Instructions for the task:
Your reply must consist of the data below, reproduced character for character.

BEGIN

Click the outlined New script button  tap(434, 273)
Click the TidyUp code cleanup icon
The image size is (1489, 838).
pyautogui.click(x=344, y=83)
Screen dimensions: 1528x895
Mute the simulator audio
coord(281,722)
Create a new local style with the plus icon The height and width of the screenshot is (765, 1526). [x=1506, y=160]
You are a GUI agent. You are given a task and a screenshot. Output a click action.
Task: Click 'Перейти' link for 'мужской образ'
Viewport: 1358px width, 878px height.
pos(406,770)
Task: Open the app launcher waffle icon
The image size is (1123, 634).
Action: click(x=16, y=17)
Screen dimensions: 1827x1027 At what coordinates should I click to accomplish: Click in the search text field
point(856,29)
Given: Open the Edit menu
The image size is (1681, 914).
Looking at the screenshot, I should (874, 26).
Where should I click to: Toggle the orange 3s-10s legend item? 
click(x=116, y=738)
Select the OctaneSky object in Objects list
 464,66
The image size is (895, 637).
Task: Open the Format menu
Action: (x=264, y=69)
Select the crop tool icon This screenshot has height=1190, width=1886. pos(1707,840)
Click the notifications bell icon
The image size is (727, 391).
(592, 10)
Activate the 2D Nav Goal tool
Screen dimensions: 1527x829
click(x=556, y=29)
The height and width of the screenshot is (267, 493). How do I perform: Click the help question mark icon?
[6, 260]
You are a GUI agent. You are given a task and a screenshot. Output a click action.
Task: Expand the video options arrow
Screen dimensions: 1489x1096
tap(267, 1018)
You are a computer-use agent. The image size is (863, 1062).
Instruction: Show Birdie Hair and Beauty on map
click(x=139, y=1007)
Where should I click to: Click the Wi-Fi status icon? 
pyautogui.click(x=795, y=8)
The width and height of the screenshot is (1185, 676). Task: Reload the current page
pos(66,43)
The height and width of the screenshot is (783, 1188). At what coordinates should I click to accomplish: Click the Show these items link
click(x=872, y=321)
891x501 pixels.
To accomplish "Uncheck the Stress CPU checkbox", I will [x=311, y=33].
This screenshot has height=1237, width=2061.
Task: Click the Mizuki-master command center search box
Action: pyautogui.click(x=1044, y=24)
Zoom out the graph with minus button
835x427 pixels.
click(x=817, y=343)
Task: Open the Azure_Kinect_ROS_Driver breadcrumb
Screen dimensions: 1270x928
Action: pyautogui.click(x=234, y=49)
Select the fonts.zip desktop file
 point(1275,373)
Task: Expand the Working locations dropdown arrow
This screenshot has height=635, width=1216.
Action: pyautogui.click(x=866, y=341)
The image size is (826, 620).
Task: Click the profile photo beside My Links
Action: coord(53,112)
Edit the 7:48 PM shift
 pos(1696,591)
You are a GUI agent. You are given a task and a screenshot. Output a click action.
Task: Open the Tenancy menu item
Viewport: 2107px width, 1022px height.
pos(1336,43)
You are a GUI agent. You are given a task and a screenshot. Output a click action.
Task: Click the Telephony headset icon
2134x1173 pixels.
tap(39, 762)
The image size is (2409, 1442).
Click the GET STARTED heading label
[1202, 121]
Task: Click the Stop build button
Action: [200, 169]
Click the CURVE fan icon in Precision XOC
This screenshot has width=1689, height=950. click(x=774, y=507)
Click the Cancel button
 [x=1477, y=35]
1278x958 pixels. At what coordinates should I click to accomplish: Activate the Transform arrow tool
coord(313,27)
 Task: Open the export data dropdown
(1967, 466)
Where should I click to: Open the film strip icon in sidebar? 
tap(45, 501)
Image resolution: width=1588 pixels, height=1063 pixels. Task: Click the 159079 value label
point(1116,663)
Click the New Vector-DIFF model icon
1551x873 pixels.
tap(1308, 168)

END

Exercise result:
Click the outlined New script button  tap(434, 273)
Click the TidyUp code cleanup icon
The image size is (1489, 838).
pyautogui.click(x=344, y=83)
Screen dimensions: 1528x895
Mute the simulator audio
coord(281,722)
Create a new local style with the plus icon The height and width of the screenshot is (765, 1526). [x=1506, y=160]
You are a GUI agent. You are given a task and a screenshot. Output a click action.
Task: Click 'Перейти' link for 'мужской образ'
Viewport: 1358px width, 878px height.
pos(406,770)
Task: Open the app launcher waffle icon
The image size is (1123, 634).
Action: click(x=16, y=17)
Screen dimensions: 1827x1027 At what coordinates should I click to accomplish: Click in the search text field
point(856,29)
Given: Open the Edit menu
The image size is (1681, 914).
Looking at the screenshot, I should (874, 26).
Where should I click to: Toggle the orange 3s-10s legend item? 
click(x=116, y=738)
Select the OctaneSky object in Objects list
 464,66
The image size is (895, 637).
Task: Open the Format menu
Action: (x=264, y=69)
Select the crop tool icon This screenshot has height=1190, width=1886. pos(1707,840)
Click the notifications bell icon
The image size is (727, 391).
(592, 10)
Activate the 2D Nav Goal tool
Screen dimensions: 1527x829
click(x=556, y=29)
The height and width of the screenshot is (267, 493). How do I perform: Click the help question mark icon?
[6, 260]
You are a GUI agent. You are given a task and a screenshot. Output a click action.
Task: Expand the video options arrow
Screen dimensions: 1489x1096
tap(267, 1018)
You are a computer-use agent. The image size is (863, 1062).
Instruction: Show Birdie Hair and Beauty on map
click(x=139, y=1007)
Where should I click to: Click the Wi-Fi status icon? 
pyautogui.click(x=795, y=8)
The width and height of the screenshot is (1185, 676). Task: Reload the current page
pos(66,43)
The height and width of the screenshot is (783, 1188). At what coordinates should I click to accomplish: Click the Show these items link
click(x=872, y=321)
891x501 pixels.
To accomplish "Uncheck the Stress CPU checkbox", I will [x=311, y=33].
This screenshot has height=1237, width=2061.
Task: Click the Mizuki-master command center search box
Action: pyautogui.click(x=1044, y=24)
Zoom out the graph with minus button
835x427 pixels.
click(x=817, y=343)
Task: Open the Azure_Kinect_ROS_Driver breadcrumb
Screen dimensions: 1270x928
Action: pyautogui.click(x=234, y=49)
Select the fonts.zip desktop file
 point(1275,373)
Task: Expand the Working locations dropdown arrow
This screenshot has height=635, width=1216.
Action: pyautogui.click(x=866, y=341)
The image size is (826, 620).
Task: Click the profile photo beside My Links
Action: coord(53,112)
Edit the 7:48 PM shift
 pos(1696,591)
You are a GUI agent. You are given a task and a screenshot. Output a click action.
Task: Open the Tenancy menu item
Viewport: 2107px width, 1022px height.
pos(1336,43)
You are a GUI agent. You are given a task and a screenshot. Output a click action.
Task: Click the Telephony headset icon
2134x1173 pixels.
tap(39, 762)
The image size is (2409, 1442).
Click the GET STARTED heading label
[1202, 121]
Task: Click the Stop build button
Action: [200, 169]
Click the CURVE fan icon in Precision XOC
This screenshot has width=1689, height=950. click(x=774, y=507)
Click the Cancel button
 [x=1477, y=35]
1278x958 pixels. At what coordinates should I click to accomplish: Activate the Transform arrow tool
coord(313,27)
 Task: Open the export data dropdown
(1967, 466)
Where should I click to: Open the film strip icon in sidebar? 
tap(45, 501)
Image resolution: width=1588 pixels, height=1063 pixels. Task: Click the 159079 value label
point(1116,663)
Click the New Vector-DIFF model icon
1551x873 pixels.
tap(1308, 168)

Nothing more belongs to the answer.